# START OF TEXT TO READ

WebNLG Challenge 2017¶

Info

The WebNLG Challenge 2017 is over. It was held in April-October 2017.

General Information¶

Task¶

The WebNLG challenge consists in mapping data to text. The training data consists of Data/Text pairs where the data is a set of triples extracted from DBpedia and the text is a verbalisation of these triples. For instance, given the 3 DBpedia triples shown in (a), the aim is to generate a text such as (b).

a. (John_E_Blaha birthDate 1942_08_26) (John_E_Blaha birthPlace San_Antonio) (John_E_Blaha occupation Fighter_pilot)
b. John E Blaha, born in San Antonio on 1942-08-26, worked as a fighter pilot

As the example illustrates, the task involves specific NLG subtasks such as sentence segmentation (how to chunk the input data into sentences), lexicalisation (of the DBpedia properties), aggregation (how to avoid repetitions) and surface realisation (how to build a syntactically correct and natural sounding text).

Data¶

The WebNLG Challenge dataset consists of 21,855 data/text pairs with a total of 8,372 distinct data input. The input describes entities belonging to 9 distinct DBpedia categories namely, Astronaut, University, Monument, Building, ComicsCharacter, Food, Airport, SportsTeam and WrittenWork. The WebNLG data is licensed under the following license: CC Attribution-Noncommercial-Share Alike 4.0 International. For a more detailed description of the dataset, see here.

After the challenge had finished, a larger dataset was released, describing 15 DBpedia categories. New categories include CelestialBody, MeanOfTransportation, City, Athlete, Politician, Artist.

References¶

Creating Training Corpora for NLG Micro-Planners. Claire Gardent, Anastasia Shimorina, Shashi Narayan and Laura Perez-Beltrachini. Proceedings of ACL 2017. PDF
Building RDF Content for Data-to-Text Generation. Laura Perez-Beltrachini, Rania Sayed and Claire Gardent. Proceedings of COLING 2016. Osaka (Japan). PDF
The WebNLG Challenge: Generating Text from DBpedia Data. Emilie Colin, Claire Gardent, Yassine Mrabet, Shashi Narayan and Laura Perez-Beltrachini. Proceedings of INLG 2016 PDF

To cite the dataset and/or challenge, use:

@inproceedings{gardent2017creating,
    title = "Creating Training Corpora for {NLG} Micro-Planners",
    author = "Gardent, Claire  and
      Shimorina, Anastasia  and
      Narayan, Shashi  and
      Perez-Beltrachini, Laura",
    booktitle = "Proceedings of the 55th Annual Meeting of the Association for Computational Linguistics (Volume 1: Long Papers)",
    month = jul,
    year = "2017",
    address = "Vancouver, Canada",
    publisher = "Association for Computational Linguistics",
    doi = "10.18653/v1/P17-1017",
    pages = "179--188",
    url = "https://www.aclweb.org/anthology/P17-1017.pdf"

# END OF TEXT TO READ
# START OF RECORDS

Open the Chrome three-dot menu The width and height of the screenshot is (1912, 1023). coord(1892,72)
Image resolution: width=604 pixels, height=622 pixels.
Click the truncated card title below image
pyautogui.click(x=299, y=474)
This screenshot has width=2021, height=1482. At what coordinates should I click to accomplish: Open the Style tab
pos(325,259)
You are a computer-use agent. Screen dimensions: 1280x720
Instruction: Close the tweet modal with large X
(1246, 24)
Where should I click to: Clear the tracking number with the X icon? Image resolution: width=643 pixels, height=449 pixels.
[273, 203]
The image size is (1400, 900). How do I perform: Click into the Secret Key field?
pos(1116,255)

# END OF RECORDS

# PROBLEMS
• a. According to the WebNLG Challenge page, how many data/text pairs make up the challenge dataset?
• b. Write out the lines of the listing exactly, starting with its first line and going on through the line with "pos(325,259)".
The WebNLG Challenge page and the listing were taken from separate sources.

# ANSWERS TO THE EXERCISES
• a. 21,855 data/text pairs.

• b.
Open the Chrome three-dot menu The width and height of the screenshot is (1912, 1023). coord(1892,72)
Image resolution: width=604 pixels, height=622 pixels.
Click the truncated card title below image
pyautogui.click(x=299, y=474)
This screenshot has width=2021, height=1482. At what coordinates should I click to accomplish: Open the Style tab
pos(325,259)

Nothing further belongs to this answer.